Guerre en Ukraine : Les Etats-Unis relancent les négociations avec Kiev et critiquent l’Otan.
Le mercredi 7 janvier, au 1.413e jour du conflit, des discussions se sont poursuivies à Paris autour des contours d’un plan de paix, avec la participation de représentants de la France, de l’Allemagne, du Royaume-Uni, de l’Italie et de la Turquie. Les Etats-Unis ont saisi un pétrolier battant pavillon russe mercredi dans l’Atlantique Nord, affirmant que cette saisie était « pour violation de sanctions américaines ».
Vous avez raté les derniers événements sur la guerre en Ukraine ? *20 Minutes* fait le point pour vous tous les soirs. Voici l’essentiel de ce mercredi 7 janvier, au 1.413e jour du conflit.
**Le fait du jour**
Après un engagement mardi des alliés occidentaux à protéger l’Ukraine après un éventuel cessez-le-feu, les discussions ont continué ce mercredi à Paris pour élaborer un plan de paix. Le président ukrainien Volodymyr Zelensky et l’envoyé spécial de Donald Trump, Steve Witkoff, ont annoncé que leurs représentants demeuraient dans la capitale française. Selon Volodymyr Zelensky, les échanges ont touché aux « questions les plus difficiles » avec les États-Unis, notamment celles ayant trait aux territoires et à la centrale nucléaire de Zaporijjia.
D’après une source diplomatique européenne, des représentants de la France, de l’Allemagne et du Royaume-Uni ont pris part aux discussions ce mercredi, ainsi que des délégués de l’Italie et de la Turquie. Volodymyr Zelensky a également insisté sur l’importance pour les alliés occidentaux de Kiev de faire pression sur Moscou.

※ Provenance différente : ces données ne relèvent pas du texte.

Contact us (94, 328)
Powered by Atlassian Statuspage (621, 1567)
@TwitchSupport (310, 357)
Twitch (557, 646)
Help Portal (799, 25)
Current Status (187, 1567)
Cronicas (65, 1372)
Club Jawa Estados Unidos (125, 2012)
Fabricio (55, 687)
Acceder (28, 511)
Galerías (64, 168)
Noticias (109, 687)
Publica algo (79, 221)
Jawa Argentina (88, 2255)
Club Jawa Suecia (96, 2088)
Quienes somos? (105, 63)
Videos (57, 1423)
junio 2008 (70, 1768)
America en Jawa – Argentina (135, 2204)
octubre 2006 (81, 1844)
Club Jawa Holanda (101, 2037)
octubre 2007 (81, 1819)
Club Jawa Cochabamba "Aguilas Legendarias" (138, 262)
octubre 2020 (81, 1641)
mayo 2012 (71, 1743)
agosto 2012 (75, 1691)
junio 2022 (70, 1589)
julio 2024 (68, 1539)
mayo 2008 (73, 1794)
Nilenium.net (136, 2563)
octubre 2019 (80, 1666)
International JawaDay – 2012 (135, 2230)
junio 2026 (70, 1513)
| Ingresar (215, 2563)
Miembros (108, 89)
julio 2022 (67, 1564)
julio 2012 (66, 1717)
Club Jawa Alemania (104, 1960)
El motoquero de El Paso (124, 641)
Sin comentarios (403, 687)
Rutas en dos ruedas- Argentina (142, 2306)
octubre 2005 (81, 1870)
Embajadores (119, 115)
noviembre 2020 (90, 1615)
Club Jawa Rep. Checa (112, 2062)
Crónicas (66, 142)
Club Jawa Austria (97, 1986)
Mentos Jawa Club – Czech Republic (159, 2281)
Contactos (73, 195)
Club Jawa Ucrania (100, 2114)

**La déclaration du jour**
« Je doute que l’Otan soit là pour nous si nous avons besoin d’eux »
Ces mots sont ceux de Donald Trump. Le président américain a publié ce mercredi, sur son réseau Truth Social, un message plein de reproches à l’égard de l’alliance de défense transatlantique. « Nous serons toujours là pour l’Otan, même s’ils ne seront pas là pour nous », écrit aussi Donald Trump, qui revendique ouvertement le Groenland, un territoire autonome du Danemark, membre de l’Otan.
Dans son message, le président milliardaire fait état des dépenses militaires jugées insuffisantes de plusieurs membres de l’Organisation du traité de l’Atlantique-Nord, jusqu’à son intervention. Il assure cependant que les pays membres de l’Otan sont « tous (ses) amis ».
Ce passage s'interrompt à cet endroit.